*YOUR OBJECTIVE:* Your job is to set down the stretch of entries that opens with the line containing "丸一日執筆 (599, 1916)" and closes with the line containing "For every named". Keep both end lines, copy each exactly, and add nothing.

*EXTRACTED INFORMATION:*
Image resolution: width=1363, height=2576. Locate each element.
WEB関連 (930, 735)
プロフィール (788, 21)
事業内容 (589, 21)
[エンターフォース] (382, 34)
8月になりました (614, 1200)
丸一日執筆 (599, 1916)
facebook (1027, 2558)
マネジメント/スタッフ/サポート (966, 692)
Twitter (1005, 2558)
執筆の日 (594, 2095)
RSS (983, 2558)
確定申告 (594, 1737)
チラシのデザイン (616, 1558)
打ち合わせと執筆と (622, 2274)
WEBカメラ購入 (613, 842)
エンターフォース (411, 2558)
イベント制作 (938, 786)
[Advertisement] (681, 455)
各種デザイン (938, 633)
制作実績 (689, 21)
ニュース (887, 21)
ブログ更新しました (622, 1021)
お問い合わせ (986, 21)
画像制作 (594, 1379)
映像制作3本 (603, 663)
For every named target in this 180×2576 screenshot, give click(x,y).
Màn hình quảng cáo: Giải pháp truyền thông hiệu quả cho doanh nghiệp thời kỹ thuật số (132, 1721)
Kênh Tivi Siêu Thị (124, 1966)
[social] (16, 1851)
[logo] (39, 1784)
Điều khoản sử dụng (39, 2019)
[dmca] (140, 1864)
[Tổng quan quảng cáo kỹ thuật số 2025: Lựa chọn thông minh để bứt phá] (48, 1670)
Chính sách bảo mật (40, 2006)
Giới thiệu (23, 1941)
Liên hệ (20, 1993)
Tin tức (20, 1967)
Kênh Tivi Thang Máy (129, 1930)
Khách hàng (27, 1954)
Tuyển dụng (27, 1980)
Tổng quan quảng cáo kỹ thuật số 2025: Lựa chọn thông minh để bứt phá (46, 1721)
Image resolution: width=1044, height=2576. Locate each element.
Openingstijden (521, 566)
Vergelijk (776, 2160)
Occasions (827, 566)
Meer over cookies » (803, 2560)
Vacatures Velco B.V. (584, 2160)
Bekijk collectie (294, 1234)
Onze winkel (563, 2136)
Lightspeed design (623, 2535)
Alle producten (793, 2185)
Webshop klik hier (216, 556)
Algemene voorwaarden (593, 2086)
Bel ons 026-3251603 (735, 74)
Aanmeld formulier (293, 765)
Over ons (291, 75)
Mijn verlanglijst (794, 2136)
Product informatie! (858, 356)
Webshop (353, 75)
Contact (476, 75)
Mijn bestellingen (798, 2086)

*EXERCISE RESPONSE:*
丸一日執筆 (599, 1916)
facebook (1027, 2558)
マネジメント/スタッフ/サポート (966, 692)
Twitter (1005, 2558)
執筆の日 (594, 2095)
RSS (983, 2558)
確定申告 (594, 1737)
チラシのデザイン (616, 1558)
打ち合わせと執筆と (622, 2274)
WEBカメラ購入 (613, 842)
エンターフォース (411, 2558)
イベント制作 (938, 786)
[Advertisement] (681, 455)
各種デザイン (938, 633)
制作実績 (689, 21)
ニュース (887, 21)
ブログ更新しました (622, 1021)
お問い合わせ (986, 21)
画像制作 (594, 1379)
映像制作3本 (603, 663)
For every named target in this 180×2576 screenshot, give click(x,y).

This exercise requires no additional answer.